» **EXERCISE GOAL**:
Which lines of the entries contain the word "cell"? Please list them.

» **DATASET RECORDS**:
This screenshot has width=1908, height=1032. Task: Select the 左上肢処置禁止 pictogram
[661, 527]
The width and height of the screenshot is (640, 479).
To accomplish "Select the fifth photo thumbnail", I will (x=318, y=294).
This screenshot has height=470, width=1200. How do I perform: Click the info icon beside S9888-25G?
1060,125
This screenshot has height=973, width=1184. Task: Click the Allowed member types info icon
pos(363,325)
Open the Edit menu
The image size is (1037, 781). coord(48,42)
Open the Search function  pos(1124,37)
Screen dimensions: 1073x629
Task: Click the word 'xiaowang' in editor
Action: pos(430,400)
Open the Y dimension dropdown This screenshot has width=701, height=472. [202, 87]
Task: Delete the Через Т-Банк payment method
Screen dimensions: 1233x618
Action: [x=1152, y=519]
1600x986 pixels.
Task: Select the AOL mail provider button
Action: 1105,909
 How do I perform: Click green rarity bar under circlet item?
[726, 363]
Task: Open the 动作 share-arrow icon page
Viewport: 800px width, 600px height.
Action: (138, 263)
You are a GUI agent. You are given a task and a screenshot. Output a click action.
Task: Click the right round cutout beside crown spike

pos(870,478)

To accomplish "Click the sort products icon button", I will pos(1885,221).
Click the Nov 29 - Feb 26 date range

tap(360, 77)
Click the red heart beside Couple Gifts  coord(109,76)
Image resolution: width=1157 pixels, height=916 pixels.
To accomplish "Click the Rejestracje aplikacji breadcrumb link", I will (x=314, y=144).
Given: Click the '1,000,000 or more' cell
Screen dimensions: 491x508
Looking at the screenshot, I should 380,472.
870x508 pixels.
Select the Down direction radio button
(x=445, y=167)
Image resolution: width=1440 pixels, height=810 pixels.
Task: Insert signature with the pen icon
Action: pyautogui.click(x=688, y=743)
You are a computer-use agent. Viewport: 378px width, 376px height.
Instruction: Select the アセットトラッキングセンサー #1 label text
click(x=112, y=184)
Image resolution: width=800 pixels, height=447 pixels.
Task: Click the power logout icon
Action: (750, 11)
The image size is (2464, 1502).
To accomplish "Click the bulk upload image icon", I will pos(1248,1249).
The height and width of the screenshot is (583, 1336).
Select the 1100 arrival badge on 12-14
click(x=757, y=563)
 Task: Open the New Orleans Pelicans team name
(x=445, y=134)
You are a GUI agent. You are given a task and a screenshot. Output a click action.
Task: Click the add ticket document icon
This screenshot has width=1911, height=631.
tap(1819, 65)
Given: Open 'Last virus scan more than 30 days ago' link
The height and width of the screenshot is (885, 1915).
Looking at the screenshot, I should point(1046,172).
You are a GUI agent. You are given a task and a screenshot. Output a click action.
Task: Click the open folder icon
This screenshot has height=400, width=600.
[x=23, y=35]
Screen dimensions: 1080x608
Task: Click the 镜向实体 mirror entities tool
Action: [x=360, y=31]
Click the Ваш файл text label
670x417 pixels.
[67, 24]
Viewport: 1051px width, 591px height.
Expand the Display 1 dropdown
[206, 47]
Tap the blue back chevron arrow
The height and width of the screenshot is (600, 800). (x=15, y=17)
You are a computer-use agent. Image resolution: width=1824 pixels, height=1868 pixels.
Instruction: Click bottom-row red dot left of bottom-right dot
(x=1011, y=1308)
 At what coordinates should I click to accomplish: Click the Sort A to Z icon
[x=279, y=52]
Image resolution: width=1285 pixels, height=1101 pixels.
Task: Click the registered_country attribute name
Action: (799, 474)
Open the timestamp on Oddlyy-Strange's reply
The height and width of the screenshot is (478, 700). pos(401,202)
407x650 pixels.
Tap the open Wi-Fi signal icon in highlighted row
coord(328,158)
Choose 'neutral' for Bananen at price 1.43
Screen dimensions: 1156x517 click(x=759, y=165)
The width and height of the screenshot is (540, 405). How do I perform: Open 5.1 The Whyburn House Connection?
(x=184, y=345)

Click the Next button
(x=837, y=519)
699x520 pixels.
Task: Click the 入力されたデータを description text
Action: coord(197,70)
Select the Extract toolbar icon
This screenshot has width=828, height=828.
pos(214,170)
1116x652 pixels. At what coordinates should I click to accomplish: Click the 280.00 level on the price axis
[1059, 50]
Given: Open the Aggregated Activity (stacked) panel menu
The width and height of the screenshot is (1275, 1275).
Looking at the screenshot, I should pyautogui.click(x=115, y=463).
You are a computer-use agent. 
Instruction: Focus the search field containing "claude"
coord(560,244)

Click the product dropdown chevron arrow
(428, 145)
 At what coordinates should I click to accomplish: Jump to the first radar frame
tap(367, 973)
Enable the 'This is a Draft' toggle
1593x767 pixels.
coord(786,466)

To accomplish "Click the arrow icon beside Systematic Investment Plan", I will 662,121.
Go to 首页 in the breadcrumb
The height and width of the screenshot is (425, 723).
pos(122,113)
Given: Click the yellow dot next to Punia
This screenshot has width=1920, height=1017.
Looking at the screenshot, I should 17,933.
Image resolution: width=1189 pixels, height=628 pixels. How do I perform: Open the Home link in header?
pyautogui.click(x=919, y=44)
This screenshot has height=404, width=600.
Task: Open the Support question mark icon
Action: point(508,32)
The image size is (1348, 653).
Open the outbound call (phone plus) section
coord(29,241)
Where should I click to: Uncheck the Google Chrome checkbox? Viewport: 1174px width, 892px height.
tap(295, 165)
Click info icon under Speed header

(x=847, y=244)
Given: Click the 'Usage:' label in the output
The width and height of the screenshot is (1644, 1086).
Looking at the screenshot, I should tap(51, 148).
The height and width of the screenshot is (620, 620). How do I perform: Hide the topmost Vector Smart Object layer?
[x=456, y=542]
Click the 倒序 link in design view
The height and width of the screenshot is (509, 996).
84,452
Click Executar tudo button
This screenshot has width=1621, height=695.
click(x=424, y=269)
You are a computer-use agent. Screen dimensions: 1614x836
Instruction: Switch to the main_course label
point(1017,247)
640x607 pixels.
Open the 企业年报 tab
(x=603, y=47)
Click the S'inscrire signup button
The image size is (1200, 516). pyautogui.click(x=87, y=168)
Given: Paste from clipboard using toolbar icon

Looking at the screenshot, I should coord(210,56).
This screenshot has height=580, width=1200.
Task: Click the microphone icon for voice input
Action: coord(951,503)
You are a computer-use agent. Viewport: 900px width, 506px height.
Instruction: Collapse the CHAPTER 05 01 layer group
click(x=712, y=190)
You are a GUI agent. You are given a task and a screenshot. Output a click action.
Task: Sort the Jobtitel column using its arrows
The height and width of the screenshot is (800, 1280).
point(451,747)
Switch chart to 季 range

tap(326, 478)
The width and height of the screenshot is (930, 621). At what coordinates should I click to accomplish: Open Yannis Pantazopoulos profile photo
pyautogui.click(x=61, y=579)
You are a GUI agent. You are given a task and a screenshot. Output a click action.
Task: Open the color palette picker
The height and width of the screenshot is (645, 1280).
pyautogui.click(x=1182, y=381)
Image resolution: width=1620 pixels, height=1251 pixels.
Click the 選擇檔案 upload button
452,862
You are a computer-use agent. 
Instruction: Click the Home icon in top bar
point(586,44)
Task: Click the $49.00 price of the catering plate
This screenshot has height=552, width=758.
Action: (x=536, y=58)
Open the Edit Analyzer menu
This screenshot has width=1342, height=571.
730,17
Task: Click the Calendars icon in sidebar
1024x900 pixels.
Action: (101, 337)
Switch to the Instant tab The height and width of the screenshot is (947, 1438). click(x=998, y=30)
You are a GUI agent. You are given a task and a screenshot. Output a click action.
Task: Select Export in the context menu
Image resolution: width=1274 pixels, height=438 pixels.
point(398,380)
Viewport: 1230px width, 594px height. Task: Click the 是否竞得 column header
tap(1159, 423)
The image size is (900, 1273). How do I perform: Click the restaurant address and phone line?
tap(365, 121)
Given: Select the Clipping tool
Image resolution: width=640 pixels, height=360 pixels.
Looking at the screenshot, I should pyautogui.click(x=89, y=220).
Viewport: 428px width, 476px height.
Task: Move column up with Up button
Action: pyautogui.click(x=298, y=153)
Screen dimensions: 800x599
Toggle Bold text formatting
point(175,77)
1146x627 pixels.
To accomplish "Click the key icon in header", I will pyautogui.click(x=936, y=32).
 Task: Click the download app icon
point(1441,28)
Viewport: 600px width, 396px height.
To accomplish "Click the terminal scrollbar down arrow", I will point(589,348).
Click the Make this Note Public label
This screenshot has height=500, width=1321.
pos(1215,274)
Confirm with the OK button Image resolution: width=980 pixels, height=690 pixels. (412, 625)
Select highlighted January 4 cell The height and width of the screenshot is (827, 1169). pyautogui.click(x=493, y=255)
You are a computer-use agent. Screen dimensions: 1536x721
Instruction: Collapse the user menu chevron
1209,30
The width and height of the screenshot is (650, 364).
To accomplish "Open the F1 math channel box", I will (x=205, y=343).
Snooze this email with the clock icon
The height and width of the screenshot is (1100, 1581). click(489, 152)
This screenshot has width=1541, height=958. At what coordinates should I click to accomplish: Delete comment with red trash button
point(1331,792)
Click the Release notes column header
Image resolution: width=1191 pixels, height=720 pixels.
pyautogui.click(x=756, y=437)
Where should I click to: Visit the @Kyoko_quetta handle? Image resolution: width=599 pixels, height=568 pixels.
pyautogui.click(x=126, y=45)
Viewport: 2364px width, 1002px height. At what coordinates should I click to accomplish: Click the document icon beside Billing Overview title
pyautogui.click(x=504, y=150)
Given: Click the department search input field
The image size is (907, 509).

» **REPLY**:
Given: Click the '1,000,000 or more' cell
Select highlighted January 4 cell The height and width of the screenshot is (827, 1169). pyautogui.click(x=493, y=255)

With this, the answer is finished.